DOCUMENT PASSAGE:
Sunday, 29 November 2009

Den lille Pige med Svovlstikkerne

It was so terribly cold. Snow was falling, and it was almost dark. Evening came on, the last evening of the year. In the cold and gloom a poor little girl, bareheaded and barefoot, was walking through the streets.


These are the first few sentences of Hans Christian Andersen's 'The Little Match Girl', which you can read in full here. I first read it in Belgium on the recommendation of my friend Heathcote and I have just translated the first few paragraphs of it for my written expression class homework. The post's going to weave in and out of a few themes, so stay alert, and if your attention wains, the important bit's under the stars~

As you know, and as the logo of this blog regularly reminds, I have been campaigning with the Communist Party of Japan. Everyday in the newspapers we are presented with politics as political, that is, the ins and outs of party politics, what Cameron said about Brown, which policies are directed to which voter block, which way the polls are pointing. Far more interesting to me is the relationship between politics and culture, and indeed it is very likely that my dissertation next year will explore Japanese modernist literature through the lens of Zizekian cultural criticism to explore the underlying messages and politics or the Japanese liberal intelligentsia on the brink of Japan's decline into Fascism. And I get pleanty of high brow academic politics with the JCP, whether it's discussing constitutional systems, the differing international meanings of Trotskyism or whether Japan truly experienced 'democracy' before the war. But as a person who is prone to thinking too much, to over-rationalising things, to neglect the practical in favour of the theoretical, I am grateful to the JCP for awakening in me that relationship which is so often overlooked, but yet is the most essential, which is that between politics and people.

REQUEST 1: Quote the Little Match Girl blog post word for word, between "Sunday, 29 November" and "through the streets.", inclusive.
REQUEST 2: Pick up the Little Match Girl blog post after its last sentence and write what comes next.

PROVIDED MATERIAL:
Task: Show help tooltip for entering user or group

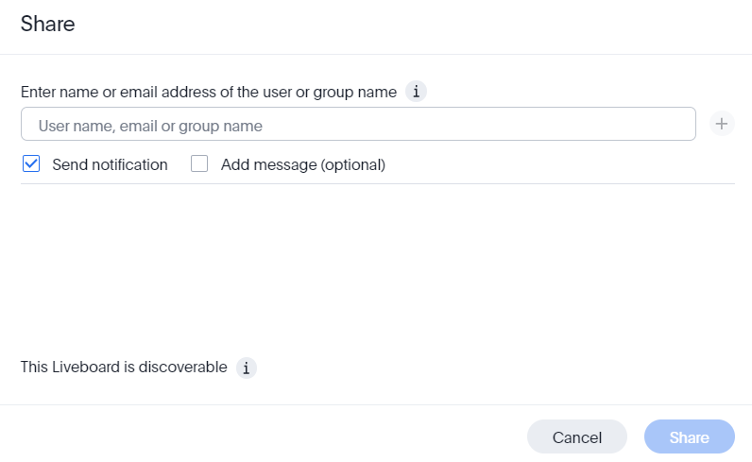Action: pos(417,92)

OUTPUT 1:
Sunday, 29 November 2009

Den lille Pige med Svovlstikkerne

It was so terribly cold. Snow was falling, and it was almost dark. Evening came on, the last evening of the year. In the cold and gloom a poor little girl, bareheaded and barefoot, was walking through the streets.

OUTPUT 2:
Every Saturday, from 10PM to around 11:30 the JCP, together with the wider 反費困 - Anti Poverty Campaign go to the south side of Kyoto station and give food and clothes to the homeless. I've been going the last couple of weeks and intent to go whenever possible. It is a practical, humanitarian ethos that the JCP have revealed time and again in the short time I've campaigned with them. Beyond feeding the homeless, they conduct 'labour consolations' with young people around Japan, where they interview people on the streets, give advice about finding employment, accessing welfare or joining unions. This also entails getting people to fill in questionnaires about their employment situation (or lack thereof...) which are relayed to the welfare office so that welfare and employment policy can better meet the people on the street's needs. JCP city meetings are just as likely to what a certain homeless person likes to eat, or safe places for someone to get changed, as they are to talk about policy and election campaigns. The only other political party who dealt with issues in such a grassroots way that I can think of (though as a strictly non-violent party the JCP would surely dismiss the comparison) is the Black Panther Party and their Free Breakfast for Children program which attempted prove the worth of socialist ideology with a working example of a socialised distribution scheme aimed at alleviating hunger in the poor.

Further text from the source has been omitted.